» **Written request**:
Answer these questions using the passage about Egidio Pastry Shop below.
(a) What career did Carmela leave in the 1980s?
(b) Which pastry does Carmela name as her favorite?
(c) Since what year has Egidio Pastry Shop operated?

» **Source passage**:
_ _ _ _

When I visited Egidio on a recent Sunday afternoon, the shop was crowded and decorated for fall, and for a few minutes, I observed Carmela undetected. Her buoyant personality, unchanged from my initial visit, was even more on display. A woman who left her career as a librarian in the 1980s because she wanted to work around people, not books, and who, after divorcing her husband, fought for ownership of the shop among the predominantly male business owners of Arthur Avenue. Carmela is comfortable being in charge and she has a hand in every aspect of her business. She greets customers like old friends, and in many cases, they are. I meet more than one visitor who stopped in for a box of cookies fifteen years ago and now considers Carmela a dear friend. One moment Carmela’s behind the counter, checking inventory and displays, and in the next, she’s counting receipts and helping customers make purchases. “Have you ever had a baba?” she calls across the shop in her Italian-accented English. “It’s a fried doughnut with cream inside.” To me, she recommends the tri-colored cakes reminiscent of the Italian flag. “We make our own almond paste,” she says proudly. “Have you tried my famous sesame cookies?”

Carmela loves sweets, she confesses over a steaming cinnamon-topped cappuccino. “I love being here, doing what I do.” When pressed for her favorite, she sighs, as though the decision is a tough one. “Well,” she says, “have you had my white chocolate cannoli? That would be my favorite.”

Egidos famous sesame cookies
Photo 1: Egidos famous sesame cookies
Photo 2: White Chocolate-dipped cannoli

Egidio Pastry Shop has operated on the corner of 187th, just off Arthur Avenue in the Belmont section of the Bronx since 1912. Today, Carmela offers a wide range of Italian pastries, including cannoli, pignoli, biscotti, zeppole and sfogliatelle. She has some new additions as well, Red velvet cake, fruit-topped cheesecake and mini pumpkin pies are not traditional Italian desserts, but Carmela has added them to meet the needs of the neighborhood’s changing clientele. When asked how she develops new recipes, she says “We create one, try it out, then change it till it’s good.” From the way she speaks, Carmela has a definite sense of what makes a pastry pass muster. Still, despite the occasional new item, the heart of Egidio will always be Italian pastries, and specifically, cannoli.

_ _ _ _

» **Stored entries**:
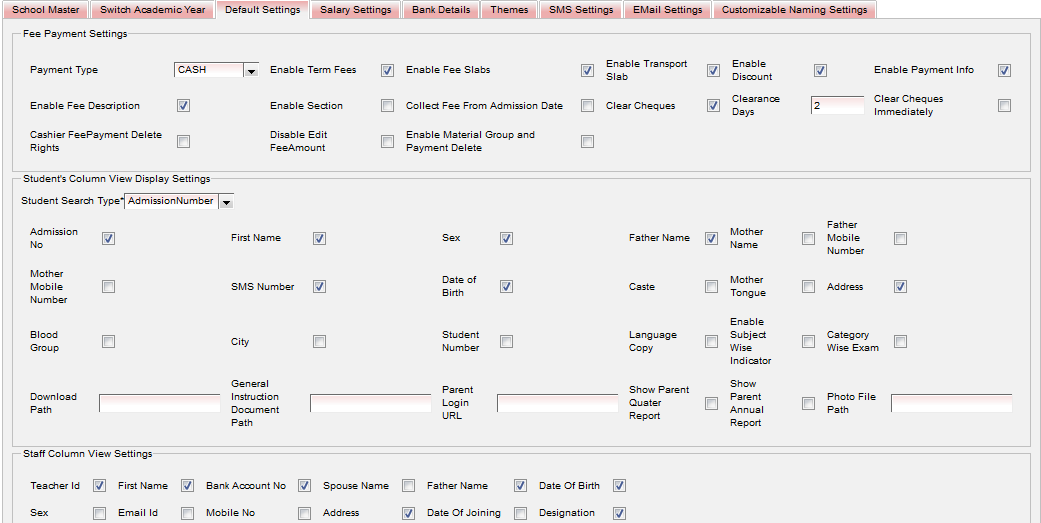
Task: Open the Bank Details tab
Action: (x=440, y=10)
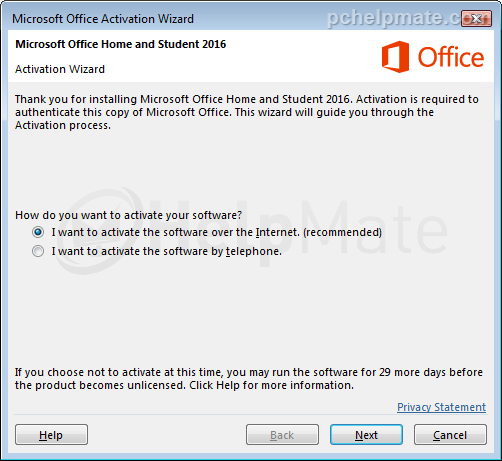Click the Activation Wizard subtitle text
Viewport: 502px width, 461px height.
click(x=60, y=69)

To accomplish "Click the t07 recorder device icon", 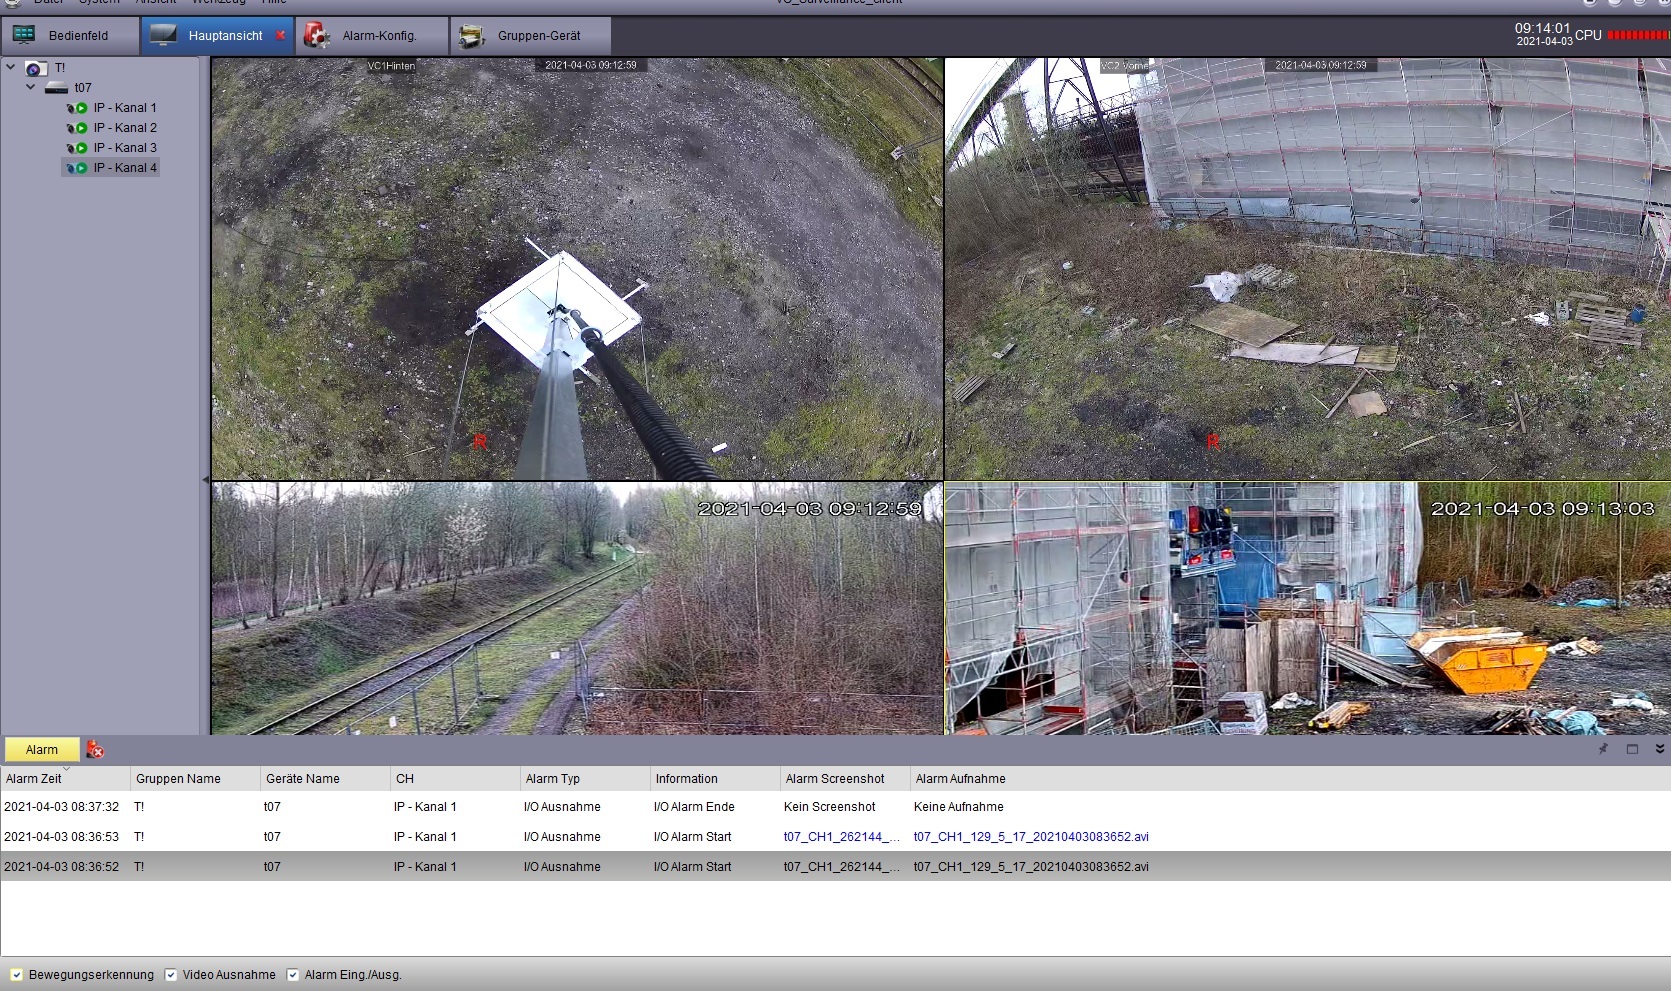I will 56,88.
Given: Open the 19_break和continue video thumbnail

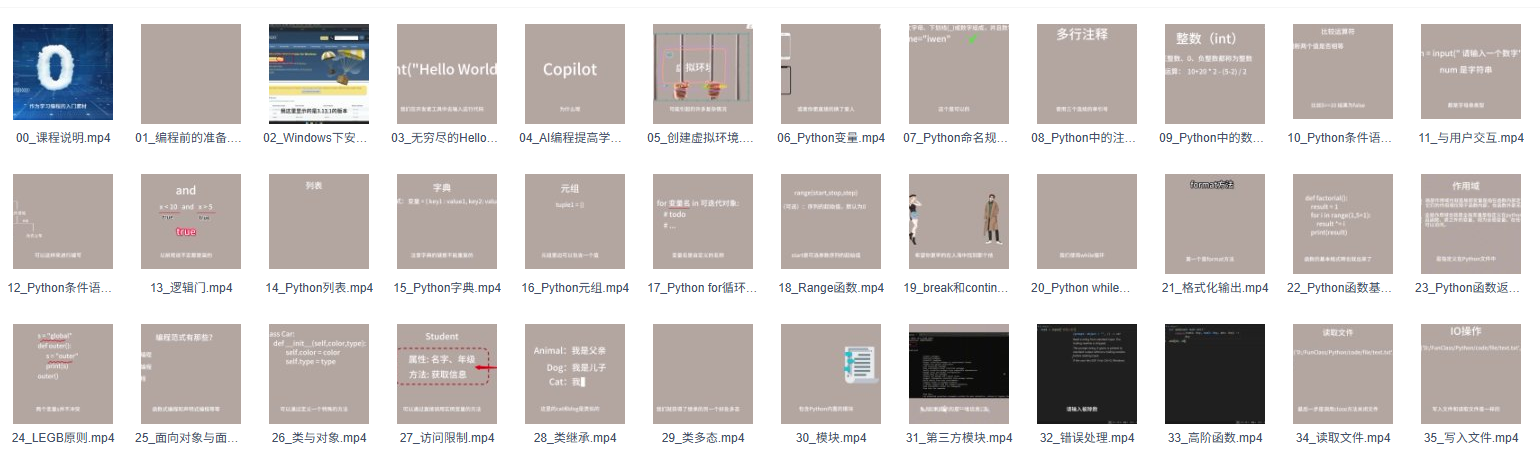Looking at the screenshot, I should point(959,224).
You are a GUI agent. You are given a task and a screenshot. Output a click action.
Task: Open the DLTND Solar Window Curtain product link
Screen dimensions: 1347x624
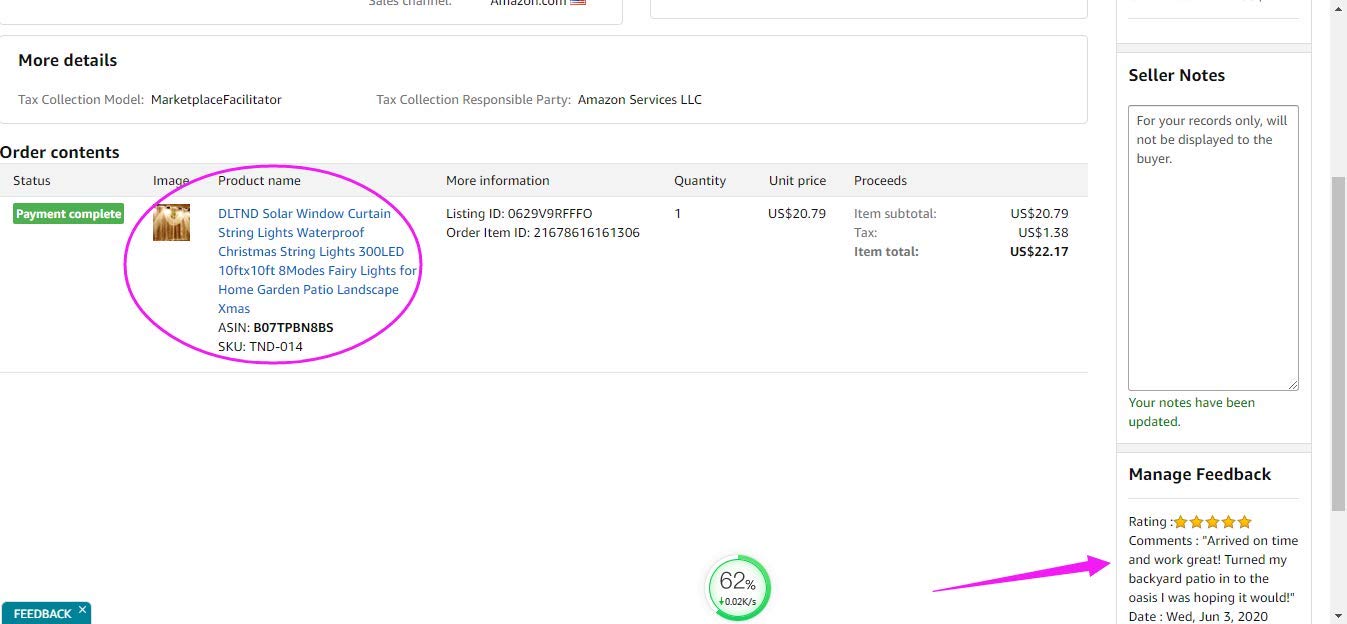pyautogui.click(x=317, y=261)
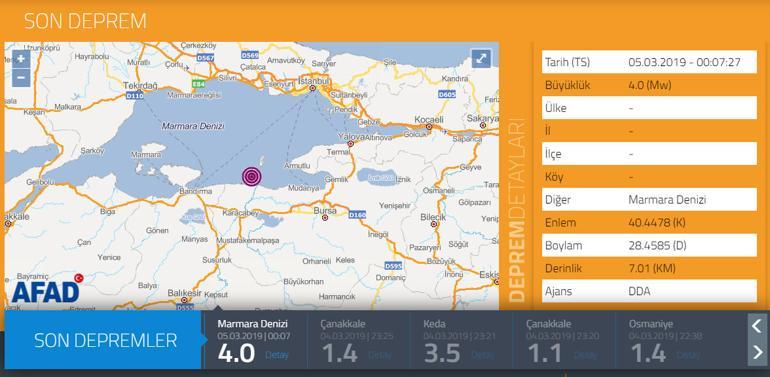Zoom out of the map with minus button
The height and width of the screenshot is (377, 770).
coord(21,78)
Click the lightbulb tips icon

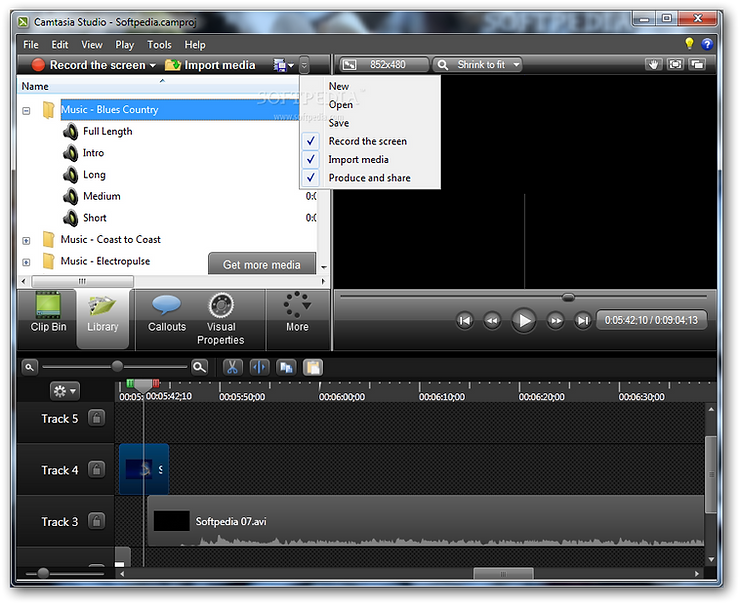tap(689, 44)
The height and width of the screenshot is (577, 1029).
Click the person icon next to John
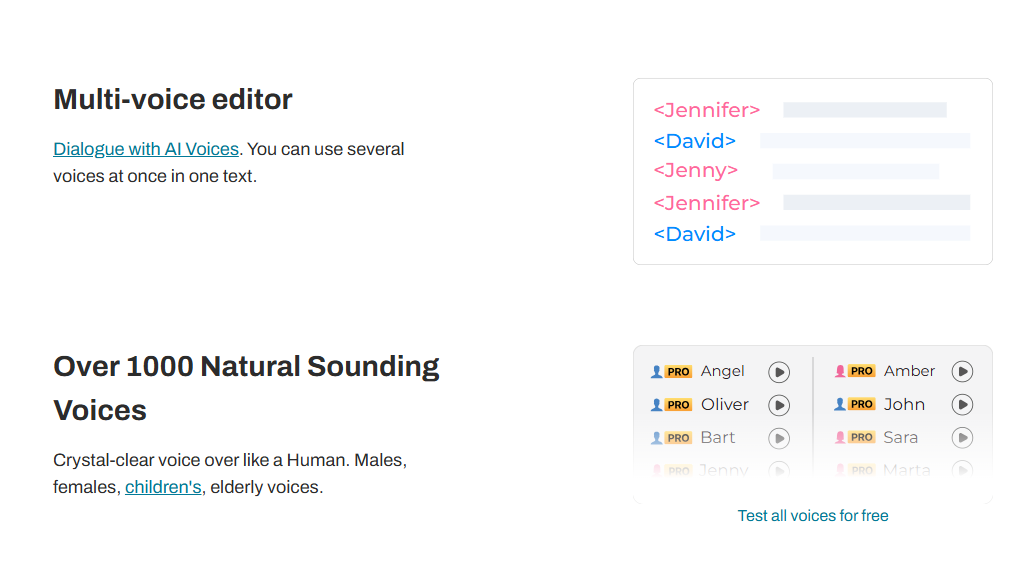coord(840,404)
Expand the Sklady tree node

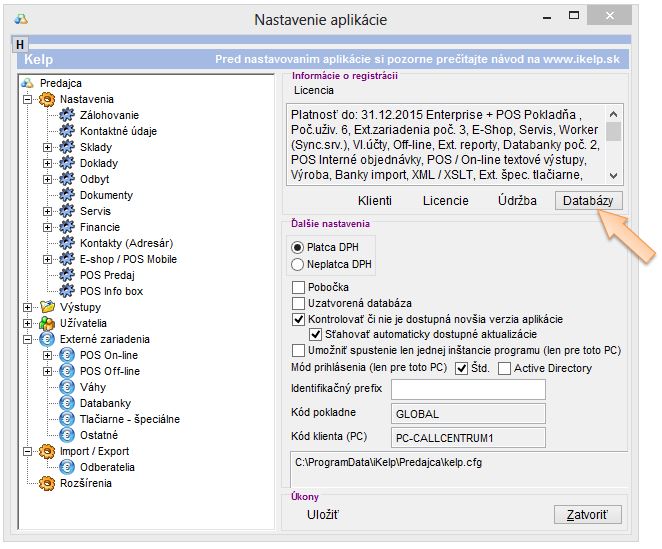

_ _ _ _

» **Exercise result**:
(a) She left her career as a librarian.
(b) Her white chocolate cannoli.
(c) Since 1912.